Brief A
Using the ORTTrainer documentation, answer these, one per line:
(i) Which newer version does the notice at the top say is available?
(ii) What must be passed if no model is provided?
(iii) What is the name of the directory that output_dir defaults to when args is not given?
Brief B
Please resume the ORTTrainer documentation right after its last sentence, which ends "an instance of DataCollatorWithPadding otherwise."

··· Extract to read

You are viewing v1.8.6 version. A newer version v1.19.0 is available.
Hugging Face's logo
Join the Hugging Face community

and get access to the augmented documentation experience

to get started

Trainer

ORTTrainer

class optimum.onnxruntime.ORTTrainer

< >

( model: typing.Union[transformers.modeling_utils.PreTrainedModel, torch.nn.modules.module.Module] = None tokenizer: typing.Optional[transformers.tokenization_utils_base.PreTrainedTokenizerBase] = None feature: str = 'feature-extraction' args: ORTTrainingArguments = None data_collator: typing.Optional[DataCollator] = None train_dataset: typing.Optional[torch.utils.data.dataset.Dataset] = None eval_dataset: typing.Union[torch.utils.data.dataset.Dataset, typing.Dict[str, torch.utils.data.dataset.Dataset], NoneType] = None model_init: typing.Union[typing.Callable[[], transformers.modeling_utils.PreTrainedModel], NoneType] = None compute_metrics: typing.Union[typing.Callable[[transformers.trainer_utils.EvalPrediction], typing.Dict], NoneType] = None callbacks: typing.Optional[typing.List[transformers.trainer_callback.TrainerCallback]] = None optimizers: typing.Tuple[torch.optim.optimizer.Optimizer, torch.optim.lr_scheduler.LambdaLR] = (None, None) preprocess_logits_for_metrics: typing.Union[typing.Callable[[torch.Tensor, torch.Tensor], torch.Tensor], NoneType] = None onnx_model_path: typing.Union[str, os.PathLike] = None )

Parameters

  • model (PreTrainedModel or torch.nn.Module, optional) — The model to train, evaluate or use for predictions. If not provided, a model_init must be passed.

    ORTTrainer is optimized to work with the PreTrainedModel provided by the transformers library. You can still use your own models defined as torch.nn.Module for training with ONNX Runtime backend and inference with PyTorch backend as long as they work the same way as the 🤗 Transformers models.

  • args (ORTTrainingArguments, optional) — The arguments to tweak for training. Will default to a basic instance of ORTTrainingArguments with the output_dir set to a directory named tmp_trainer in the current directory if not provided.
  • data_collator (DataCollator, optional) — The function to use to form a batch from a list of elements of train_dataset or eval_dataset. Will default to default_data_collator if no tokenizer is provided, an instance of DataCollatorWithPadding otherwise.

······
··· Given data

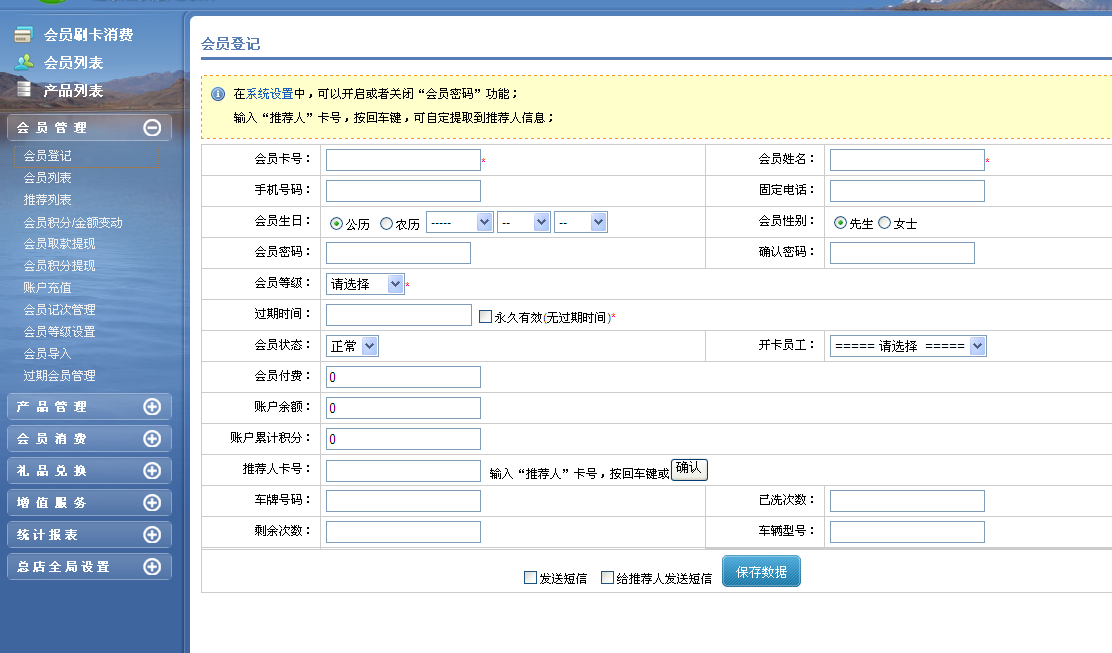The height and width of the screenshot is (653, 1112).
Task: Click the 保存数据 save button
Action: [761, 572]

······

Right answer A
(i) v1.19.0
(ii) A model_init
(iii) tmp_trainer

Right answer B
  • train_dataset (torch.utils.data.Dataset or torch.utils.data.IterableDataset, optional) — The dataset to use for training. If it is a Dataset, columns not accepted by the model.forward() method are automatically removed. Note that if it’s a torch.utils.data.IterableDataset with some randomization and you are training in a distributed fashion, your iterable dataset should either use a internal attribute generator that is a torch.Generator for the randomization that must be identical on all processes (and the ORTTrainer will manually set the seed of this generator at each epoch) or have a set_epoch() method that internally sets the seed of the RNGs used.
  • eval_dataset (Union[torch.utils.data.Dataset, Dict[str, torch.utils.data.Dataset]), optional) — The dataset to use for evaluation. If it is a Dataset, columns not accepted by the model.forward() method are automatically removed. If it is a dictionary, it will evaluate on each dataset prepending the dictionary key to the metric name.
  • tokenizer (PreTrainedTokenizerBase, optional) — The tokenizer used to preprocess the data. If provided, will be used to automatically pad the inputs the maximum length when batching inputs, and it will be saved along the model to make it easier to rerun an interrupted training or reuse the fine-tuned model.
  • model_init (Callable[[], PreTrainedModel], optional) — A function that instantiates the model to be used. If provided, each call to ORTTrainer.train will start from a new instance of the model as given by this function. The function may have zero argument, or a single one containing the optuna/Ray Tune/SigOpt trial object, to be able to choose different architectures according to hyper parameters (such as layer count, sizes of inner layers, dropout probabilities etc).
  • compute_metrics (Callable[[EvalPrediction], Dict], optional) — The function that will be used to compute metrics at evaluation. Must take a EvalPrediction and return a dictionary string to metric values.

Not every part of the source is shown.